This isn't a security problem about cve-2019-1003000-jenkins-rce-poc HOT 5 CLOSED

Sigh...its still not a security problem... You used jenkins the way it was meant to be used... you logged in and performed an action withtin the limits the system allows, no trickery to achieve "RCE"... its not an exploit. Its a script on how to add a command to a job.

from cve-2019-1003000-jenkins-rce-poc.

@pbuckley4192 can you provide a proof of concept where logged in user with the ability to 'performed an action within the limits the system allows' can execute shell inside master node?

Indeed, a user with Administrator right or Overall/RunScripts permission can use /script to execute shell via Groovy script, directly on the master node. But, suppose that a user only has access to a certain job inside distributed Jenkins. That job will execute some build scripts inside the slave node.

Usually, we can add groovy script to execute shell command inside the slave node. Example:

node {
  sh "cat /etc/passwd"
}

That is the intended way of Jenkins, the one that was meant to be used because it's a feature. But, that user can't perform shell execution inside the master node. That's why the vulnerability described in https://cxsecurity.com/issue/WLB-2019020120 is indeed a mislead and actually a feature (not security vulnerability). But, the one in this repository is actually a vulnerability.

Example, we can use this script to execute shell with Groovy.

def sout = new StringBuilder(), serr = new StringBuilder()
def proc = 'cat /etc/passwd'.execute()
proc.consumeProcessOutput(sout, serr)
proc.waitForOrKill(1000)
println "out> $sout err> $serr"

But it will be rejected when you try to build because of sandbox/scriptsecurity.

When you use this Groovy script:

import org.buildobjects.process.ProcBuilder
@Grab('org.buildobjects:jproc:2.2.3')
class Dummy{ }
print new ProcBuilder("/bin/bash").withArgs("-c","cat /etc/passwd").run().getOutputString()

It will be executed and that's not the intended usability.

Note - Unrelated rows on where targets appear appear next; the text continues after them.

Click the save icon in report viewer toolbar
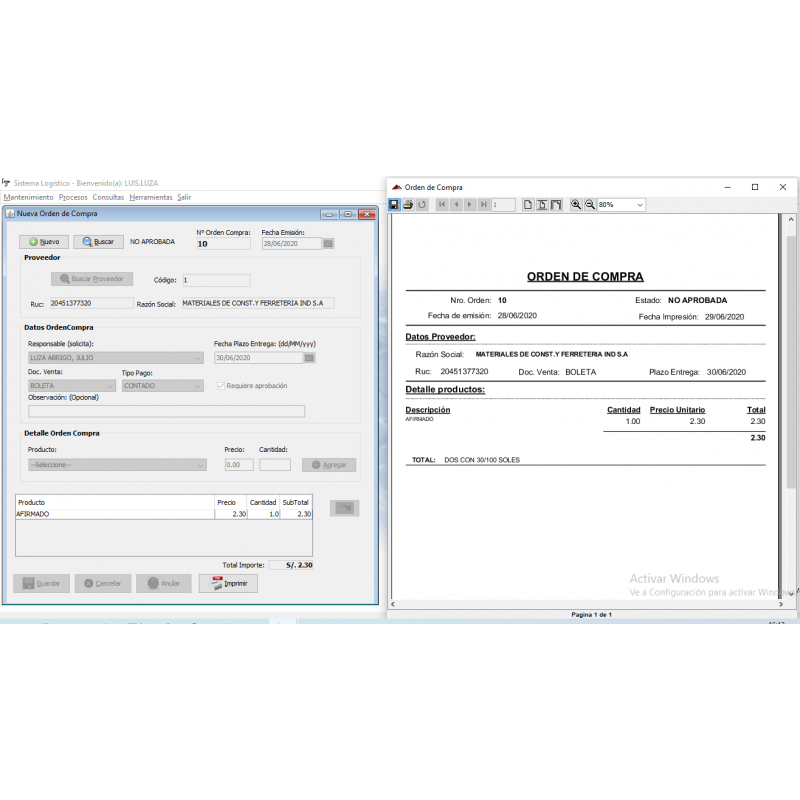Viewport: 800px width, 800px height. pos(395,205)
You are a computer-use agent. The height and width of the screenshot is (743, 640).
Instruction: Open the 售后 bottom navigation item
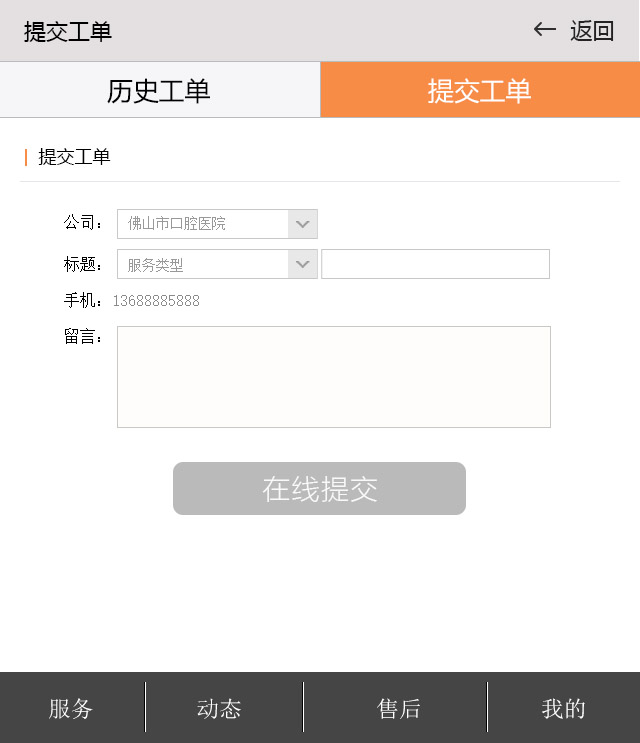[x=399, y=709]
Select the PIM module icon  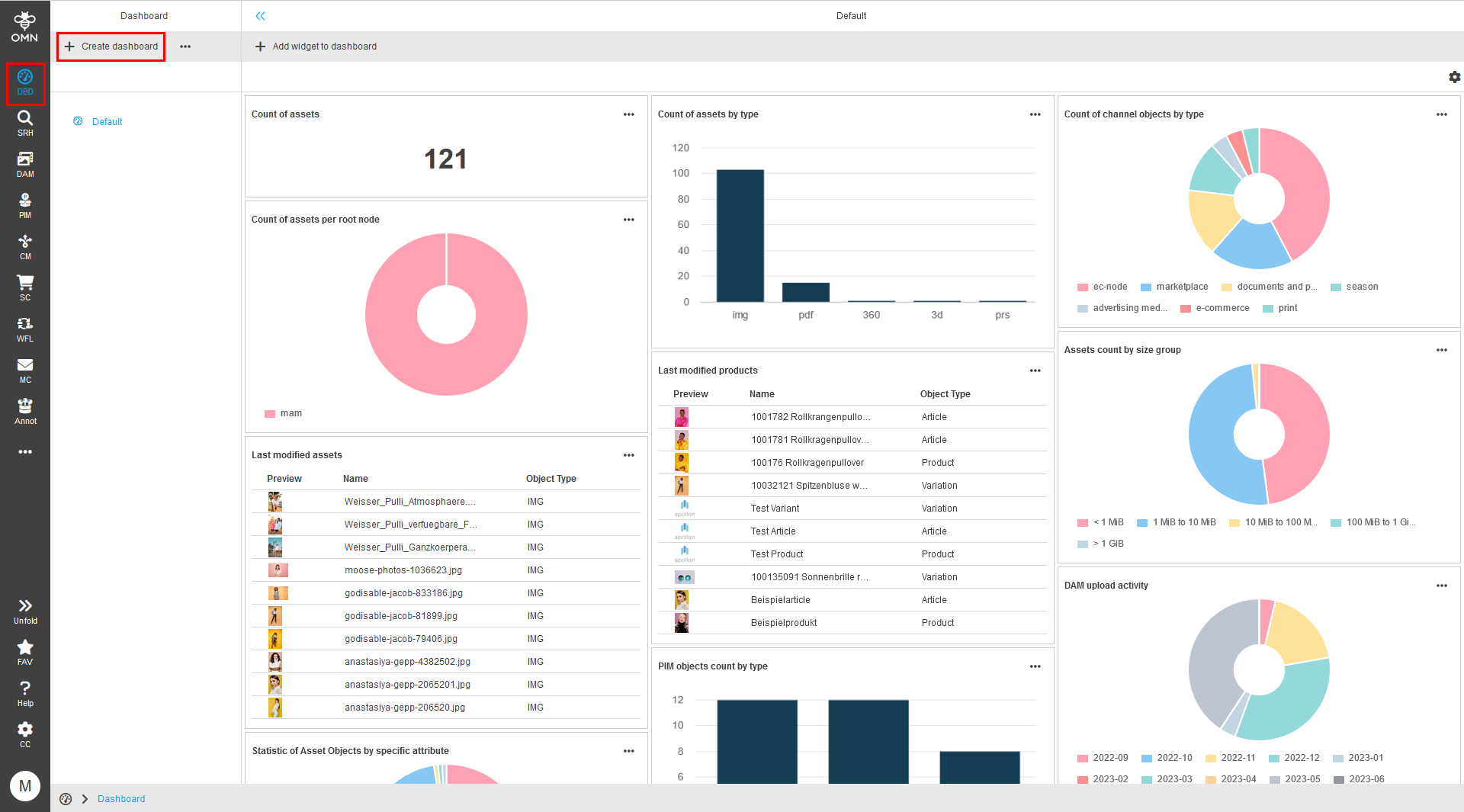point(25,204)

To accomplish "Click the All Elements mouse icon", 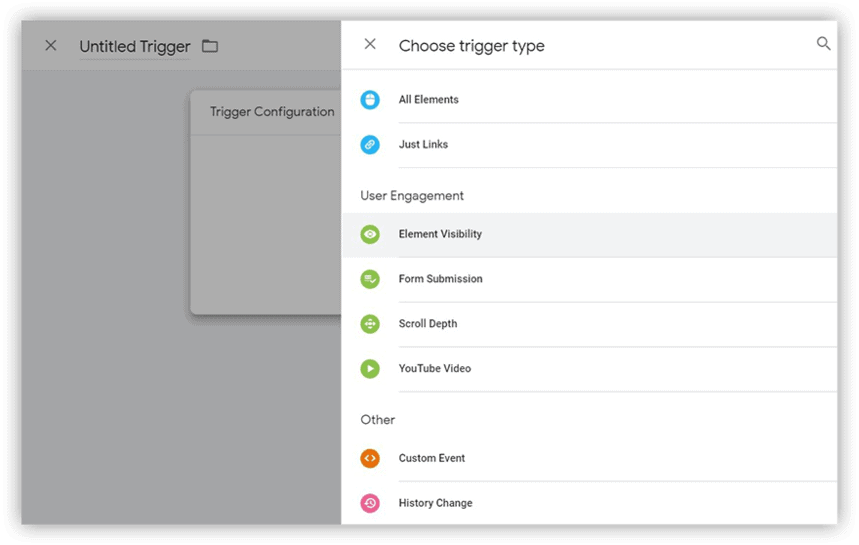I will pyautogui.click(x=370, y=100).
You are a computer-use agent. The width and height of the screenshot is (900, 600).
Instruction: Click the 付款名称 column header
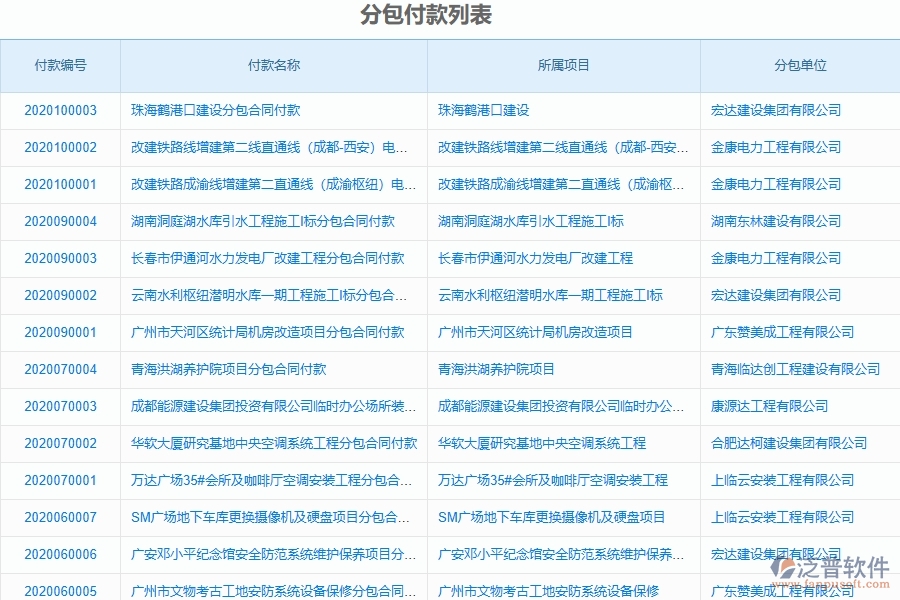[274, 65]
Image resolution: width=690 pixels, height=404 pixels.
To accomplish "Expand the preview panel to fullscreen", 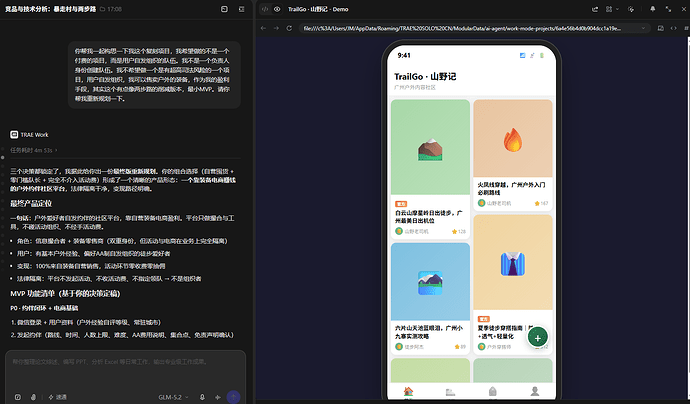I will [x=668, y=9].
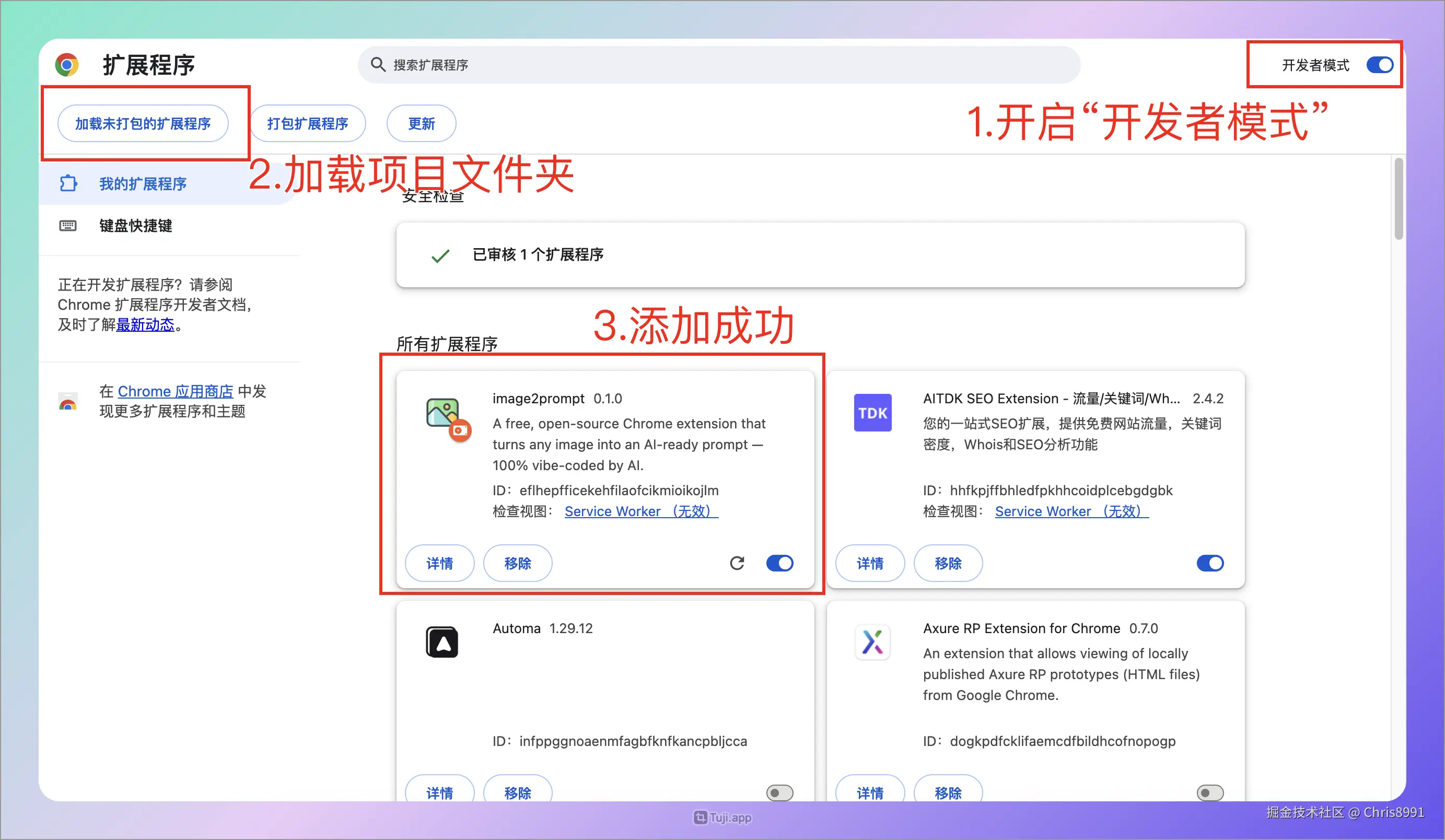1445x840 pixels.
Task: Click 移除 button for AITDK extension
Action: click(947, 563)
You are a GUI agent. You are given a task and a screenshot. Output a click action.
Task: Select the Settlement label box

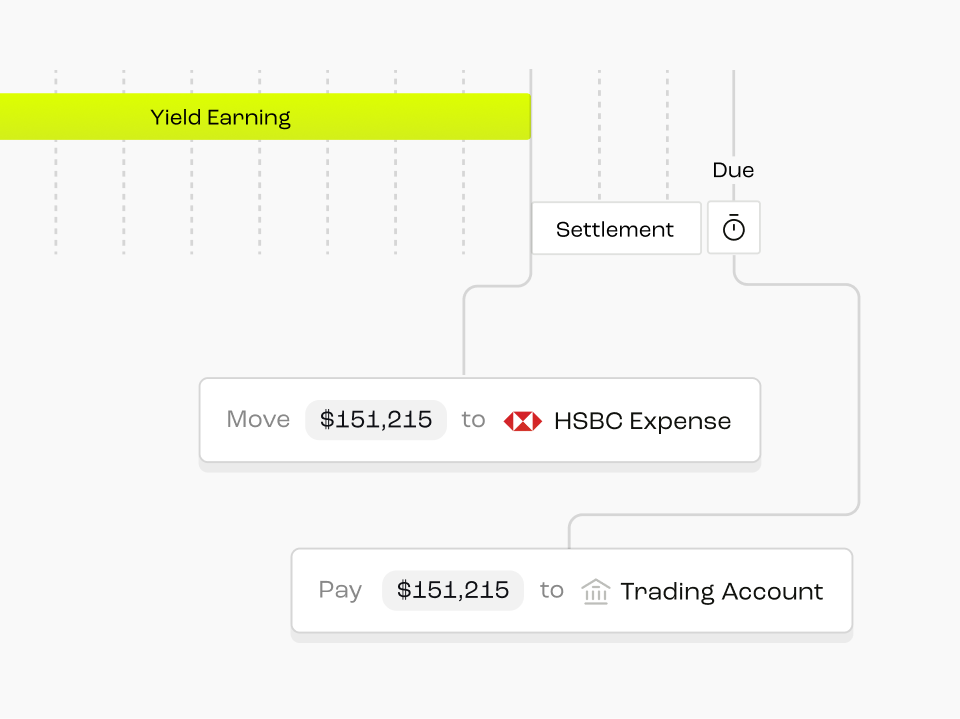pos(616,228)
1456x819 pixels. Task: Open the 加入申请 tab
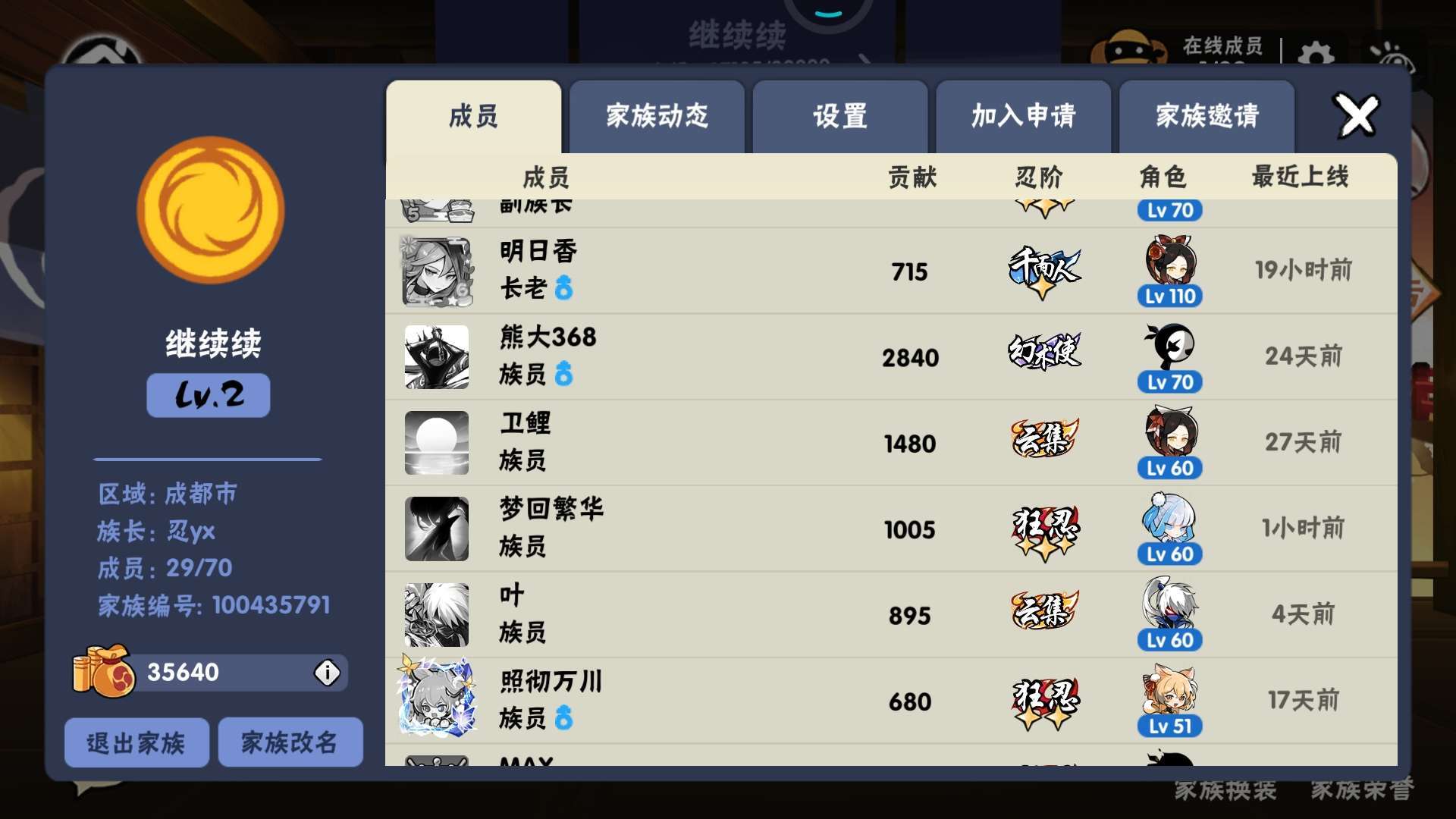[x=1023, y=117]
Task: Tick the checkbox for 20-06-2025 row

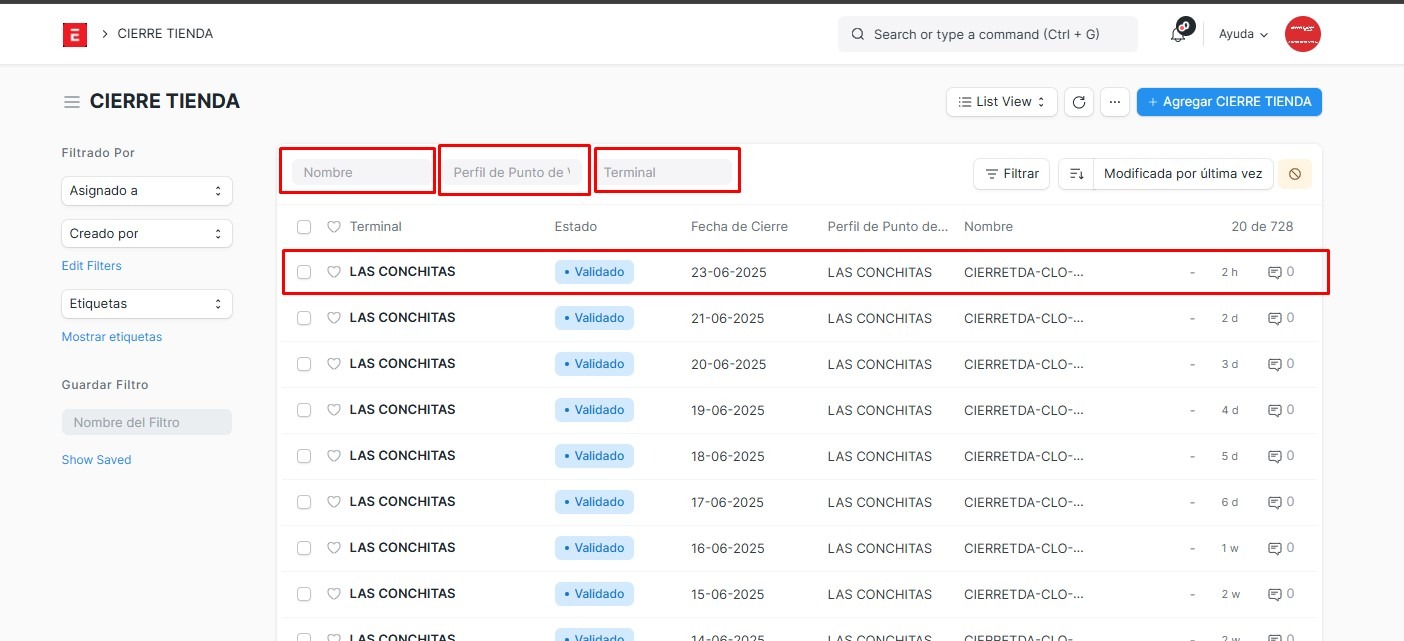Action: tap(304, 364)
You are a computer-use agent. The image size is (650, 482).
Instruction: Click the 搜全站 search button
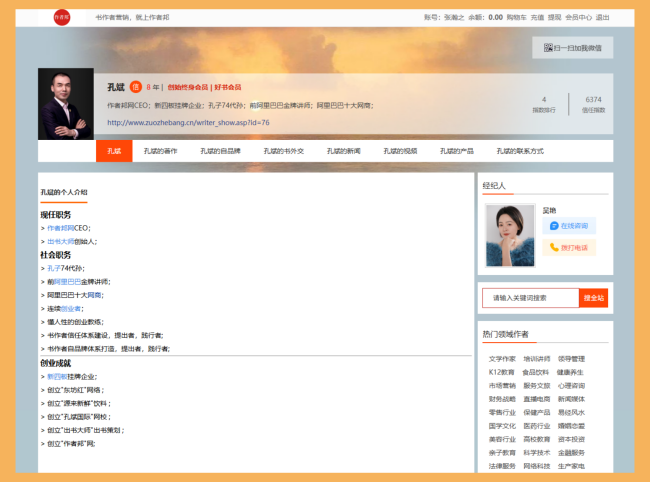tap(594, 297)
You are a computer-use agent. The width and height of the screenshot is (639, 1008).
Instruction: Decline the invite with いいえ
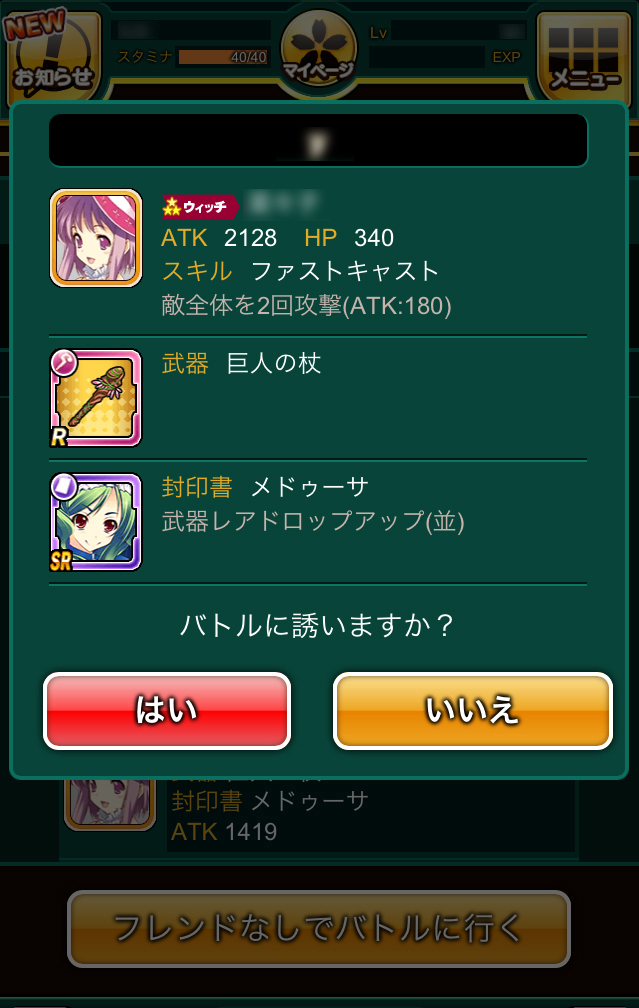pyautogui.click(x=472, y=711)
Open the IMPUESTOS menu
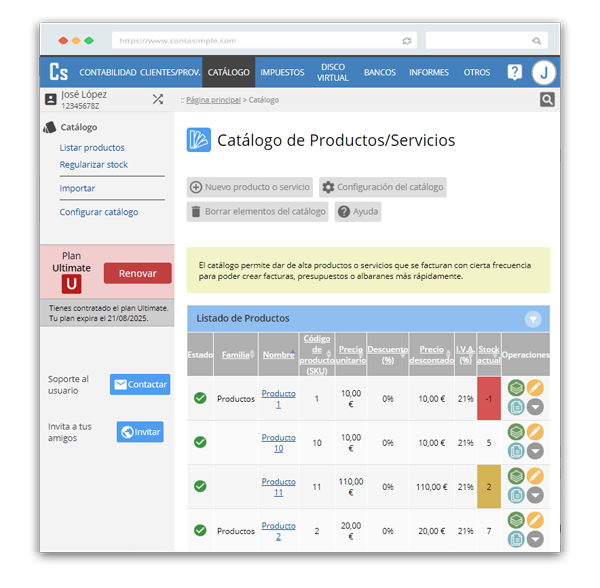This screenshot has height=588, width=600. [282, 72]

It's because the unpatched Jenkins allows @Grab which is an AST annotation to load external module (http://groovy-lang.org/metaprogramming.html). The patched Jenkins now disallow @Grab.

The security implication of this is, the user with limited access (only can execute shell inside slave node ) can use this vulnerability to execute shell inside the master node. Imagine a big organization with hundreds of engineers. Only one has access to execute shell in master node and the rest only has access to execute shell in slave nodes for certain projects. This is indeed a security vulnerability.

The other scenario of this vulnerability (besides the one that is in this repository), a user with very limited permission (only Overall/Read, cannot configure or run job) can use this URL to execute sandboxed Groovy script.

https://URL/descriptorByName/org.jenkinsci.plugins.workflow.cps.CpsFlowDefinition/checkScriptCompile?value=[script]

With the same vulnerability (but the different way of exploit), we can bypass the sandbox and user with Overall/Read permission can execute shell inside the master node.

Do you want the RCE without authentication at all? Combine with http://blog.orange.tw/2019/01/hacking-jenkins-part-1-play-with-dynamic-routing.html.

CMIIW

from cve-2019-1003000-jenkins-rce-poc.

Hi @pbuckley4192, As specified in README.md, you need Job/Configure permission for this exploit to work.

This exploit allows user (more specifically, regular non-administrative user) to bypass the sandbox protection and execute arbitrary code on the Jenkins server, whereas that is not the intended usage of Jenkins.

from cve-2019-1003000-jenkins-rce-poc.

You may also want to check out an article regarding the full exploit chain authored by the CVE reporter. I think they will publish it next week.

The exploit chain may allow you to do RCE without the need of Job/Configure permission.

from cve-2019-1003000-jenkins-rce-poc.

@farisv Great writeup!! @adamyordan please put @farisv 's comment in the readme as an explaination!
Confirmed it with my production Jenkins (Jenkins with ~100 users), a Read only user was able to obtain a shell using that @grab

from cve-2019-1003000-jenkins-rce-poc.